Les mécontents pourront toujours écrire à l’ultra-orthodoxe Jérémie Berrebi, le business-angel entre France et Israël, passionné de judaïsme (Le Journal du Net, 16/10/2015), ou son co-investisseur Xavier Niel (fondateur de Free, mais aussi co-actionnaire du journal Le Monde) qui « fascine » la petite Céline (Challenges, 12/03/2014). Ou bien simplement donner leur avis circonstancié sur le site d’avis certifiés TrustPilot !
Ensuite, le fond du problème
Ces points juridiques étant posés, il nous faut revenir rapidement sur le fond de l’affaire.
Christophe Dettinger n’a pas attaqué gratuitement mais, sous la colère de l’homme blessé, s’est défendu et a défendu des manifestants et plus précisément des femmes injustement frappées et gazées par des gendarmes nerveux débordant de leur fonction. On le sait si l’on regarde l’action sous les différents angles de caméra qu’offre l’Internet (et non pas bien sûr si on se limite à la version parcellaire qui a tourné en boucle dans les médias traditionnels).
Comme l’ex-champion de France l’a révélé dans sa vidéo, il a participé à toutes les manifestations des Gilets jaunes. C’est dire s’il est conscient dans sa chair des violences policières. Ce grand gaillard dont la vidéo montre à l’évidence sa bonhomie et son honnêteté morale, ne s’était alors encore jamais emporté. Et pourtant, il faut se souvenir du bilan à ce jour : 11 morts et plus de 1500 blessés !
Ce triste bilan est le plus élevé jamais atteint pour une contestation depuis 50 ans. Et ces chiffres macabres n’ont probablement pas terminé de monter. La violence vient d’abord de l’exécutif qui a annoncé clairement qu’il répondra à l’ultra-violence par l’ultra sévérité. Cela associé à des forces de l’ordre épuisées répondant à des ordres à la limite de la légalité, mais aussi à des éléments ultra-agressifs, en particulier les policiers en civil et les BAC qui peuvent ici en remontrer à des manifestants pacifistes, révélant probablement de grandes frustrations (on pense aux banlieues où leur zèle se fait nettement moins connaître). On en a même vu un se camoufler derrière une tête de mort, tout un programme !
Les tirs tendus, en pleine tête, sont légions.
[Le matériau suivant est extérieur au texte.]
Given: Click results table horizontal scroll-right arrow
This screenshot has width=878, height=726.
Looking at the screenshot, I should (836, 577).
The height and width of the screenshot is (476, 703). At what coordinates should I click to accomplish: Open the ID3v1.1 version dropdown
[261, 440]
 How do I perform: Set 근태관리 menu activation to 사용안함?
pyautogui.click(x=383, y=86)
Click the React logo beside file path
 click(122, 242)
Les vidéos abondent sur la Toile. Des hommes, mains en l’air, se font tirer comme des lapins par des policiers surexcités.
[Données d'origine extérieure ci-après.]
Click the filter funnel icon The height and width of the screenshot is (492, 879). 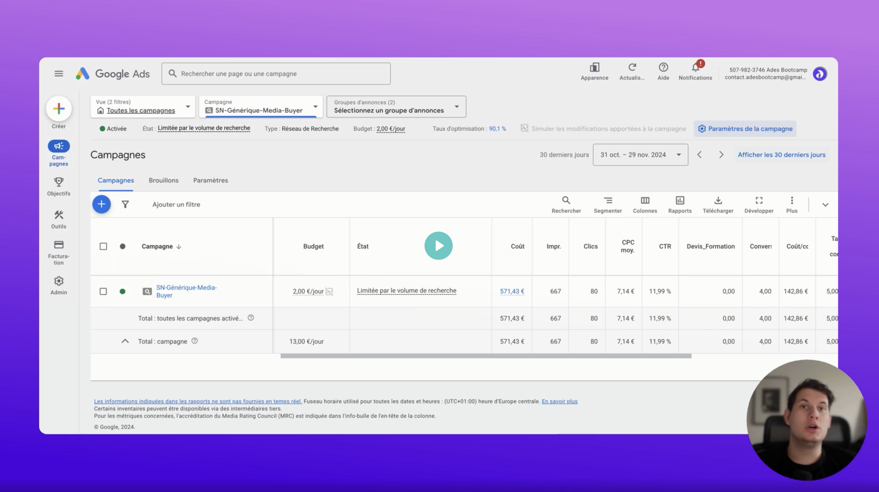pos(125,204)
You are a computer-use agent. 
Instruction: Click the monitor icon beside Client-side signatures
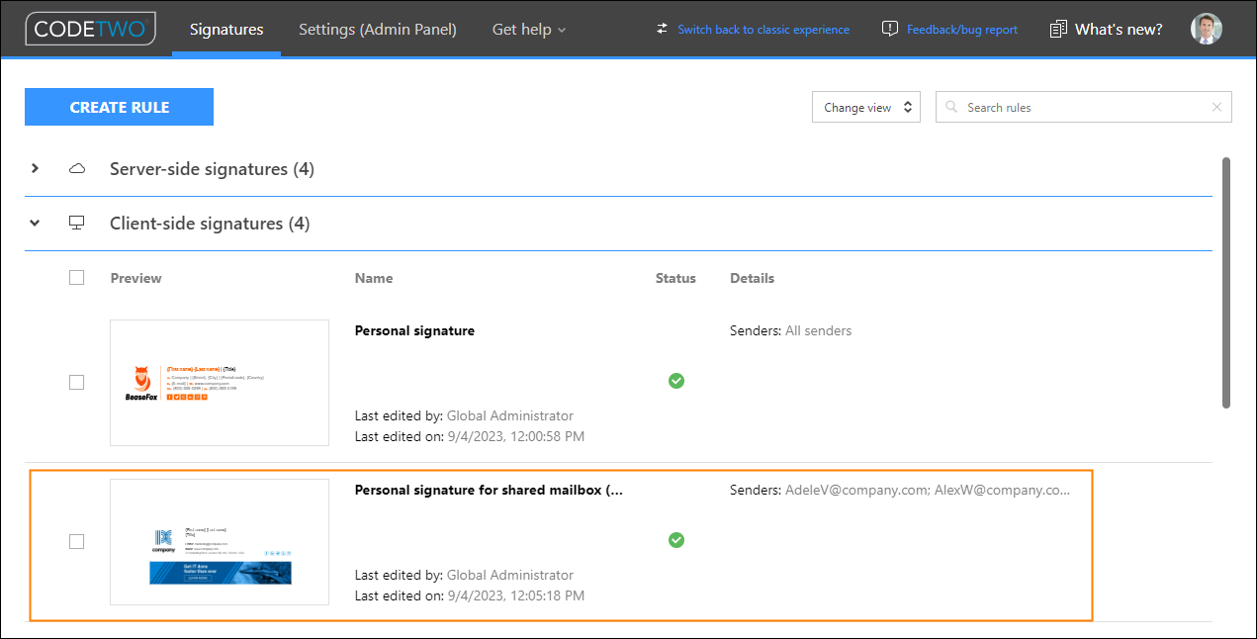click(x=76, y=223)
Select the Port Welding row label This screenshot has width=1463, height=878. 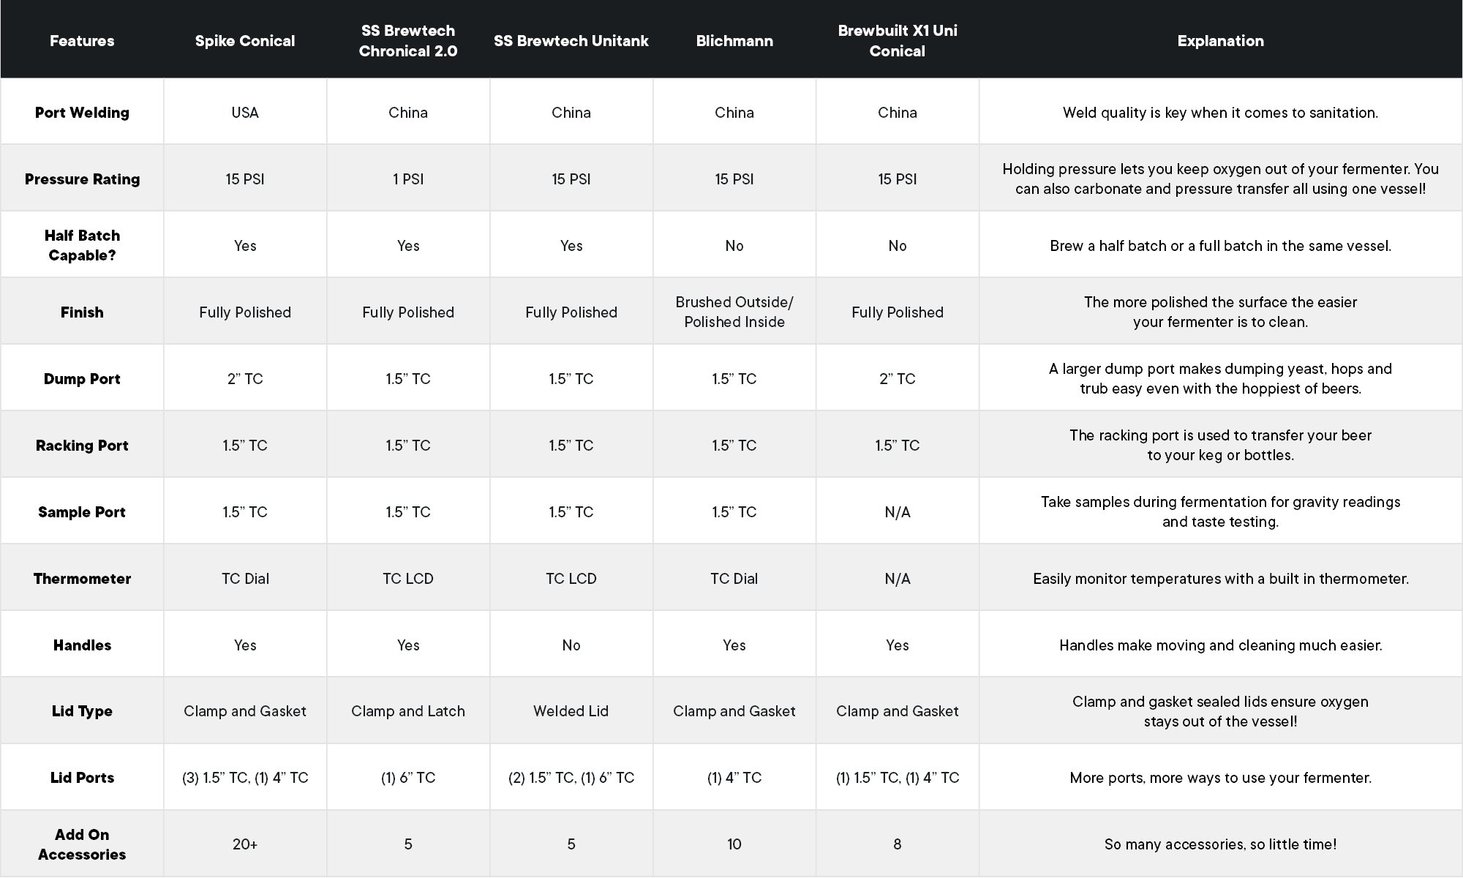tap(82, 113)
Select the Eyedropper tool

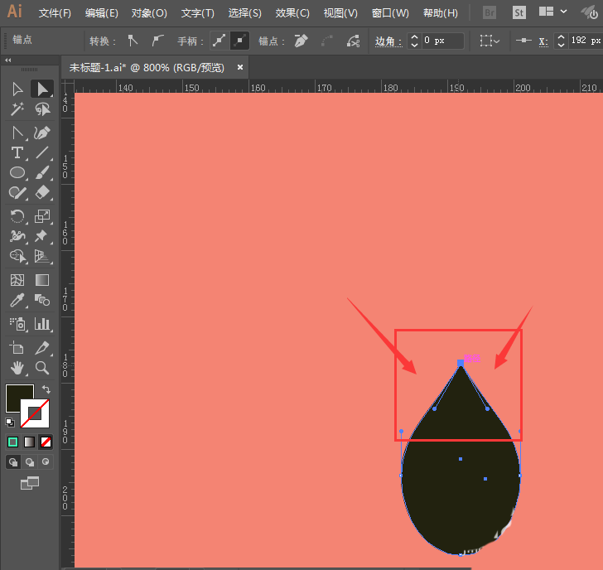pos(17,301)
Les grenades de désencerclement sont jetées en l’air, contre toute pratique, des bombes lacrymogènes lancées en pleine foule, sans se soucier des charges de TNT qui font des dégâts terribles (qu’on se souvienne de Rémy Fraisse qui la reçut dans sa capuche et mourut sur le coup), le gaz aspergé sans retenue sur femmes ou vieillards, les pavés renvoyés dans une foule sans casque ni protection, les coups de poing assénés sur des manifestants déjà maîtrisés, etc.
Qu’on juge du résultat par ces quelques images glanées ici et là :
De la relativité de toutes choses
De tout cela on retiendra que l’acte – certes discutable sur le plan symbolique – de Christophe Dettinger n’est qu’une réponse infiniment pacifique à toute cette violence déchaînée. Et encore... Car ici, on ne vous aura parlé que de la violence policière de ces dernières semaines. Mais nous pourrions rappeler l’indicible violence économique et sociale qui touche ces millions de Français depuis des décennies pendant que d’indécentes fortunes s’amassent, que d’ignobles parasites vivent sur le dos de ce peuple martyrisé mais aussi culpabilisé par quelques officines illégitimes, que des politiciens prévaricateurs faillissent chaque jour à leur mission et, qu’au sommet de tout cela, les banques et leurs propriétaires aspirent l’argent jusqu’à l’obscénité.